*** Opening Data records ***

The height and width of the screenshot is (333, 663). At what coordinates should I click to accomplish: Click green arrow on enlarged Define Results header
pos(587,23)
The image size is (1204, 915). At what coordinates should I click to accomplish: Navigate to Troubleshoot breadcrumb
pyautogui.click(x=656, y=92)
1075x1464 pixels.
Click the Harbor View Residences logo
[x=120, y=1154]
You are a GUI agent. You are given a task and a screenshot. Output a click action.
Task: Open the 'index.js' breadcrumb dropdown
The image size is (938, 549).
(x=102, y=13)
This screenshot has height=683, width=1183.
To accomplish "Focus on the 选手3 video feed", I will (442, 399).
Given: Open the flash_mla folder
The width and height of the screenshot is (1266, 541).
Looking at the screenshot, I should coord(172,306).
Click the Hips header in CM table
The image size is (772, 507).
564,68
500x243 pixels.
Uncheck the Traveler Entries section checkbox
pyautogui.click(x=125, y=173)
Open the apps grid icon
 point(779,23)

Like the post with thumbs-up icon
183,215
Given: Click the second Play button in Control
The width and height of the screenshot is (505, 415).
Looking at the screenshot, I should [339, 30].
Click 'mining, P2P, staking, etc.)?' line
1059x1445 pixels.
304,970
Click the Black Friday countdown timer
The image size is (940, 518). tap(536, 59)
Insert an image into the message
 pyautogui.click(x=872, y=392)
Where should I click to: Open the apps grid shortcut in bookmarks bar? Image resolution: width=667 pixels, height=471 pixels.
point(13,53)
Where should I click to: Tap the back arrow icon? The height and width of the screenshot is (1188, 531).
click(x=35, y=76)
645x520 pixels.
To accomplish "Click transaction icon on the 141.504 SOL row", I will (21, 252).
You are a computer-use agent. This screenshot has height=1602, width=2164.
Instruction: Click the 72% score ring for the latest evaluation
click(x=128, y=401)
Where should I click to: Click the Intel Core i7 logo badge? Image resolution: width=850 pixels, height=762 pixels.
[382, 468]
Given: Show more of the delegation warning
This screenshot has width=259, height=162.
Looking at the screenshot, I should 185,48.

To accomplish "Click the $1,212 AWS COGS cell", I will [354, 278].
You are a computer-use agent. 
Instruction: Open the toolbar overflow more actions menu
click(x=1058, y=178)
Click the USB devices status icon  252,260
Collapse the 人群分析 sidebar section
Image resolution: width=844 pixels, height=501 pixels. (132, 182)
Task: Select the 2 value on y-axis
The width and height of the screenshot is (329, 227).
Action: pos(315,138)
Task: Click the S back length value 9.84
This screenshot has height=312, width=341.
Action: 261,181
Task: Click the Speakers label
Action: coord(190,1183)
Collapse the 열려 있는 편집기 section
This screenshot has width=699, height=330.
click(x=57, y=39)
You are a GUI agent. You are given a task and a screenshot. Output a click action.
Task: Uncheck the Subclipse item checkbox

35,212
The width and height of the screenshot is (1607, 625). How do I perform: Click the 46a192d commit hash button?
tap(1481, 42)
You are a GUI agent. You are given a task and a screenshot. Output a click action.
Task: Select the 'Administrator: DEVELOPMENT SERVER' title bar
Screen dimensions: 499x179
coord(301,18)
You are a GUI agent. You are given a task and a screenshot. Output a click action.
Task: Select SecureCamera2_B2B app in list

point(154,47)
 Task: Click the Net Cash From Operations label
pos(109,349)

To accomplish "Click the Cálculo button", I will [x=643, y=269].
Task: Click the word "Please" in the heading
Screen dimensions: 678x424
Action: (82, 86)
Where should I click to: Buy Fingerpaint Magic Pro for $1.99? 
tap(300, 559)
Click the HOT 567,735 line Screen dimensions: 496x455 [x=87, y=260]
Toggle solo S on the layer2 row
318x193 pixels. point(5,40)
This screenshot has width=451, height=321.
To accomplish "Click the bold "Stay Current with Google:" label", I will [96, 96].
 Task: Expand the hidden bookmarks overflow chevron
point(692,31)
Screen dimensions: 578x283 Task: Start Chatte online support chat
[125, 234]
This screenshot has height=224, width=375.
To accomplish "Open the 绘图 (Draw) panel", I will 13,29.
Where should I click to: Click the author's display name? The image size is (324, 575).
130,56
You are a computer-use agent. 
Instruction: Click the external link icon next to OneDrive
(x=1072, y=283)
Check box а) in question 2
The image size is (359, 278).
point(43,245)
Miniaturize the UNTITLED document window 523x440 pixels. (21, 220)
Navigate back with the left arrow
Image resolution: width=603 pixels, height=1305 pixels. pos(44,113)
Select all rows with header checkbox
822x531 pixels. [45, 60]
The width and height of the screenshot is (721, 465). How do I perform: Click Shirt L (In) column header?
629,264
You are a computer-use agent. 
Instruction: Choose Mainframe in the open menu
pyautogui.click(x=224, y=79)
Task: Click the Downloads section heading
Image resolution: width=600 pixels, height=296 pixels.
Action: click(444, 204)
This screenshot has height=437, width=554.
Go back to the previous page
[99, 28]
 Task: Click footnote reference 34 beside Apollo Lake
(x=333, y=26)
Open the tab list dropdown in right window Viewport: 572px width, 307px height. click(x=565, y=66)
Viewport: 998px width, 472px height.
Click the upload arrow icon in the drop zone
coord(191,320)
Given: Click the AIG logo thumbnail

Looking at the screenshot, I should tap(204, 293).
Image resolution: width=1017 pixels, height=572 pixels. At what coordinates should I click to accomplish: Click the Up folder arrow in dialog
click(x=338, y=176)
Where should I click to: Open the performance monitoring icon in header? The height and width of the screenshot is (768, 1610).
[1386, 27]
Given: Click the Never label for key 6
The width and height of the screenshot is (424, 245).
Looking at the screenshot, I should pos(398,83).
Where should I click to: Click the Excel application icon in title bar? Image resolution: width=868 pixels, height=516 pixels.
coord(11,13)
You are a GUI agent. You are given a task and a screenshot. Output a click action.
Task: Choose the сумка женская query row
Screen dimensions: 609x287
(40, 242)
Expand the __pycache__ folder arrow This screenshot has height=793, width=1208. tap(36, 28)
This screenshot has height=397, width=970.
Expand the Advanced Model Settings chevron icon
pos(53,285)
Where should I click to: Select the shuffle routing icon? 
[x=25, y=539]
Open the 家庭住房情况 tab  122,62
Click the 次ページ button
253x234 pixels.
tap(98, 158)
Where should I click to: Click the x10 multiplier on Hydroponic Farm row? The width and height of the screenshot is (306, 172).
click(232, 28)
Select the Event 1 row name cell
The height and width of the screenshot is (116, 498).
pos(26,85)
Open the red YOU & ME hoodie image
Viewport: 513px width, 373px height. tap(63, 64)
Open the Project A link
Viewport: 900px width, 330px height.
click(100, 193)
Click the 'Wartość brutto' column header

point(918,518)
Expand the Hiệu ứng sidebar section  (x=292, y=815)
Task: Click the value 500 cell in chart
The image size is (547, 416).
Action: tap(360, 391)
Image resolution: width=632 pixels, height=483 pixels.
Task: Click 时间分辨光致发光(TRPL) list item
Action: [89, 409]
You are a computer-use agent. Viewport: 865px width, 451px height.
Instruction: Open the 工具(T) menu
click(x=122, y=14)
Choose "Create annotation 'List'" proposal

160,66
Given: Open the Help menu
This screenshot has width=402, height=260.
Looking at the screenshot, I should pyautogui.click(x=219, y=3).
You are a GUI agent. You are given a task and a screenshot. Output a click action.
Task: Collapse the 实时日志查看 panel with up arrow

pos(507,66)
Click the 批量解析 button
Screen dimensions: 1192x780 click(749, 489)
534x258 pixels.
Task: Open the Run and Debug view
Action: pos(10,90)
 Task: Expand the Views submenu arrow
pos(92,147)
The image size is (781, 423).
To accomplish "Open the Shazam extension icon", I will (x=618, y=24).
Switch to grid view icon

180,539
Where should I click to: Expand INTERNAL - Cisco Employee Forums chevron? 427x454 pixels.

*** Closing Data records ***

**Work to complete:**
Give the data back in full, matching it character for character.

**Answer for the task:**
The height and width of the screenshot is (333, 663). At what coordinates should I click to accomplish: Click green arrow on enlarged Define Results header
pos(587,23)
The image size is (1204, 915). At what coordinates should I click to accomplish: Navigate to Troubleshoot breadcrumb
pyautogui.click(x=656, y=92)
1075x1464 pixels.
Click the Harbor View Residences logo
[x=120, y=1154]
You are a GUI agent. You are given a task and a screenshot. Output a click action.
Task: Open the 'index.js' breadcrumb dropdown
The image size is (938, 549).
(x=102, y=13)
This screenshot has height=683, width=1183.
To accomplish "Focus on the 选手3 video feed", I will (442, 399).
Given: Open the flash_mla folder
The width and height of the screenshot is (1266, 541).
Looking at the screenshot, I should coord(172,306).
Click the Hips header in CM table
The image size is (772, 507).
564,68
500x243 pixels.
Uncheck the Traveler Entries section checkbox
pyautogui.click(x=125, y=173)
Open the apps grid icon
 point(779,23)

Like the post with thumbs-up icon
183,215
Given: Click the second Play button in Control
The width and height of the screenshot is (505, 415).
Looking at the screenshot, I should [339, 30].
Click 'mining, P2P, staking, etc.)?' line
1059x1445 pixels.
304,970
Click the Black Friday countdown timer
The image size is (940, 518). tap(536, 59)
Insert an image into the message
 pyautogui.click(x=872, y=392)
Where should I click to: Open the apps grid shortcut in bookmarks bar? Image resolution: width=667 pixels, height=471 pixels.
point(13,53)
Where should I click to: Tap the back arrow icon? The height and width of the screenshot is (1188, 531).
click(x=35, y=76)
645x520 pixels.
To accomplish "Click transaction icon on the 141.504 SOL row", I will (21, 252).
You are a computer-use agent. This screenshot has height=1602, width=2164.
Instruction: Click the 72% score ring for the latest evaluation
click(x=128, y=401)
Where should I click to: Click the Intel Core i7 logo badge? Image resolution: width=850 pixels, height=762 pixels.
[382, 468]
Given: Show more of the delegation warning
This screenshot has width=259, height=162.
Looking at the screenshot, I should 185,48.

To accomplish "Click the $1,212 AWS COGS cell", I will [354, 278].
You are a computer-use agent. 
Instruction: Open the toolbar overflow more actions menu
click(x=1058, y=178)
Click the USB devices status icon  252,260
Collapse the 人群分析 sidebar section
Image resolution: width=844 pixels, height=501 pixels. (132, 182)
Task: Select the 2 value on y-axis
The width and height of the screenshot is (329, 227).
Action: pos(315,138)
Task: Click the S back length value 9.84
This screenshot has height=312, width=341.
Action: 261,181
Task: Click the Speakers label
Action: coord(190,1183)
Collapse the 열려 있는 편집기 section
This screenshot has width=699, height=330.
click(x=57, y=39)
You are a GUI agent. You are given a task and a screenshot. Output a click action.
Task: Uncheck the Subclipse item checkbox

35,212
The width and height of the screenshot is (1607, 625). How do I perform: Click the 46a192d commit hash button?
tap(1481, 42)
You are a GUI agent. You are given a task and a screenshot. Output a click action.
Task: Select the 'Administrator: DEVELOPMENT SERVER' title bar
Screen dimensions: 499x179
coord(301,18)
You are a GUI agent. You are given a task and a screenshot. Output a click action.
Task: Select SecureCamera2_B2B app in list

point(154,47)
 Task: Click the Net Cash From Operations label
pos(109,349)

To accomplish "Click the Cálculo button", I will [x=643, y=269].
Task: Click the word "Please" in the heading
Screen dimensions: 678x424
Action: (82, 86)
Where should I click to: Buy Fingerpaint Magic Pro for $1.99? 
tap(300, 559)
Click the HOT 567,735 line Screen dimensions: 496x455 [x=87, y=260]
Toggle solo S on the layer2 row
318x193 pixels. point(5,40)
This screenshot has width=451, height=321.
To accomplish "Click the bold "Stay Current with Google:" label", I will [96, 96].
 Task: Expand the hidden bookmarks overflow chevron
point(692,31)
Screen dimensions: 578x283 Task: Start Chatte online support chat
[125, 234]
This screenshot has height=224, width=375.
To accomplish "Open the 绘图 (Draw) panel", I will 13,29.
Where should I click to: Click the author's display name? The image size is (324, 575).
130,56
You are a computer-use agent. 
Instruction: Click the external link icon next to OneDrive
(x=1072, y=283)
Check box а) in question 2
The image size is (359, 278).
point(43,245)
Miniaturize the UNTITLED document window 523x440 pixels. (21, 220)
Navigate back with the left arrow
Image resolution: width=603 pixels, height=1305 pixels. pos(44,113)
Select all rows with header checkbox
822x531 pixels. [45, 60]
The width and height of the screenshot is (721, 465). How do I perform: Click Shirt L (In) column header?
629,264
You are a computer-use agent. 
Instruction: Choose Mainframe in the open menu
pyautogui.click(x=224, y=79)
Task: Click the Downloads section heading
Image resolution: width=600 pixels, height=296 pixels.
Action: click(444, 204)
This screenshot has height=437, width=554.
Go back to the previous page
[99, 28]
 Task: Click footnote reference 34 beside Apollo Lake
(x=333, y=26)
Open the tab list dropdown in right window Viewport: 572px width, 307px height. click(x=565, y=66)
Viewport: 998px width, 472px height.
Click the upload arrow icon in the drop zone
coord(191,320)
Given: Click the AIG logo thumbnail

Looking at the screenshot, I should tap(204, 293).
Image resolution: width=1017 pixels, height=572 pixels. At what coordinates should I click to accomplish: Click the Up folder arrow in dialog
click(x=338, y=176)
Where should I click to: Open the performance monitoring icon in header? The height and width of the screenshot is (768, 1610).
[1386, 27]
Given: Click the Never label for key 6
The width and height of the screenshot is (424, 245).
Looking at the screenshot, I should pos(398,83).
Where should I click to: Click the Excel application icon in title bar? Image resolution: width=868 pixels, height=516 pixels.
coord(11,13)
You are a GUI agent. You are given a task and a screenshot. Output a click action.
Task: Choose the сумка женская query row
Screen dimensions: 609x287
(40, 242)
Expand the __pycache__ folder arrow This screenshot has height=793, width=1208. tap(36, 28)
This screenshot has height=397, width=970.
Expand the Advanced Model Settings chevron icon
pos(53,285)
Where should I click to: Select the shuffle routing icon? 
[x=25, y=539]
Open the 家庭住房情况 tab  122,62
Click the 次ページ button
253x234 pixels.
tap(98, 158)
Where should I click to: Click the x10 multiplier on Hydroponic Farm row? The width and height of the screenshot is (306, 172).
click(232, 28)
Select the Event 1 row name cell
The height and width of the screenshot is (116, 498).
pos(26,85)
Open the red YOU & ME hoodie image
Viewport: 513px width, 373px height. tap(63, 64)
Open the Project A link
Viewport: 900px width, 330px height.
click(100, 193)
Click the 'Wartość brutto' column header

point(918,518)
Expand the Hiệu ứng sidebar section  (x=292, y=815)
Task: Click the value 500 cell in chart
The image size is (547, 416).
Action: tap(360, 391)
Image resolution: width=632 pixels, height=483 pixels.
Task: Click 时间分辨光致发光(TRPL) list item
Action: [89, 409]
You are a computer-use agent. Viewport: 865px width, 451px height.
Instruction: Open the 工具(T) menu
click(x=122, y=14)
Choose "Create annotation 'List'" proposal

160,66
Given: Open the Help menu
This screenshot has width=402, height=260.
Looking at the screenshot, I should pyautogui.click(x=219, y=3).
You are a GUI agent. You are given a task and a screenshot. Output a click action.
Task: Collapse the 实时日志查看 panel with up arrow

pos(507,66)
Click the 批量解析 button
Screen dimensions: 1192x780 click(749, 489)
534x258 pixels.
Task: Open the Run and Debug view
Action: pos(10,90)
 Task: Expand the Views submenu arrow
pos(92,147)
The image size is (781, 423).
To accomplish "Open the Shazam extension icon", I will (x=618, y=24).
Switch to grid view icon

180,539
Where should I click to: Expand INTERNAL - Cisco Employee Forums chevron? 427x454 pixels.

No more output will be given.